Problem to solve:
Reproduce the data below verbatim, starting with the line that contains "LEI N� 12.930, DE" and continuing through the line that contains "Просмотр изображений Evil_Twin".

◆ ◆ ◆

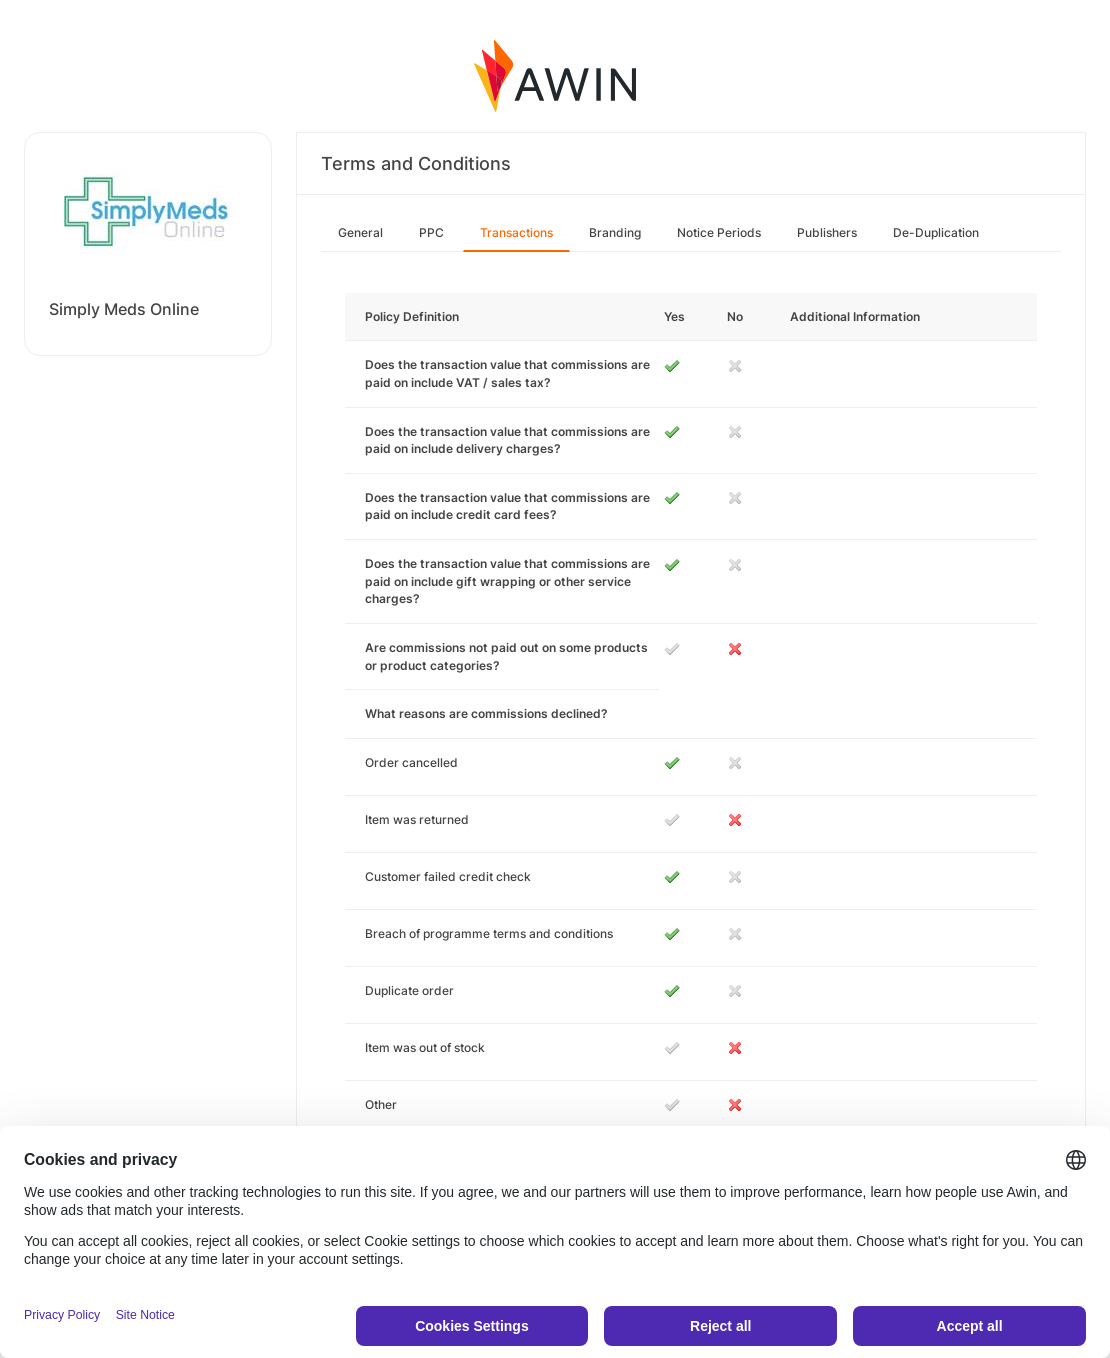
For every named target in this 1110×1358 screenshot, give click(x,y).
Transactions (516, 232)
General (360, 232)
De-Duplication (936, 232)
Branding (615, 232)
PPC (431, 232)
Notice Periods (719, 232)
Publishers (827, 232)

◆ ◆ ◆

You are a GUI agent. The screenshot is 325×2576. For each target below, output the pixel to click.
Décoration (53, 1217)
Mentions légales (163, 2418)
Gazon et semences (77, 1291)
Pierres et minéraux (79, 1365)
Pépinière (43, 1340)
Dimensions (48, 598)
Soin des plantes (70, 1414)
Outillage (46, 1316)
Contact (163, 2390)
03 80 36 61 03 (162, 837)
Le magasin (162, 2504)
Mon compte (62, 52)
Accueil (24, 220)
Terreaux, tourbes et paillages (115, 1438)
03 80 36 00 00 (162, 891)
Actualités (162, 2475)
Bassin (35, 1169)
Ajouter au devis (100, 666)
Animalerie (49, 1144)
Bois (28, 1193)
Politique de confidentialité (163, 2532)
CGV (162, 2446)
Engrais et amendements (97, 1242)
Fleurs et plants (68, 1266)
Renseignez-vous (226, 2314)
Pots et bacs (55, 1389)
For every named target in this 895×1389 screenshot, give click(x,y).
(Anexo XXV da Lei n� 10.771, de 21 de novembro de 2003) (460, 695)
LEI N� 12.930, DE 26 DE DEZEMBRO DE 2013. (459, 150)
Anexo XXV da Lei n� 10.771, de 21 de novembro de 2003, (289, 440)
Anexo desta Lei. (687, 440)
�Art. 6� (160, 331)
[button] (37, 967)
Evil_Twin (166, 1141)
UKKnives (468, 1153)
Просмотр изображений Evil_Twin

◆ ◆ ◆

Right answer:
LEI N� 12.930, DE 26 DE DEZEMBRO DE 2013. (459, 150)
Anexo XXV da Lei n� 10.771, de 21 de novembro de 2003, (289, 440)
Anexo desta Lei. (687, 440)
�Art. 6� (160, 331)
[button] (37, 967)
Evil_Twin (166, 1141)
UKKnives (468, 1153)
Просмотр изображений Evil_Twin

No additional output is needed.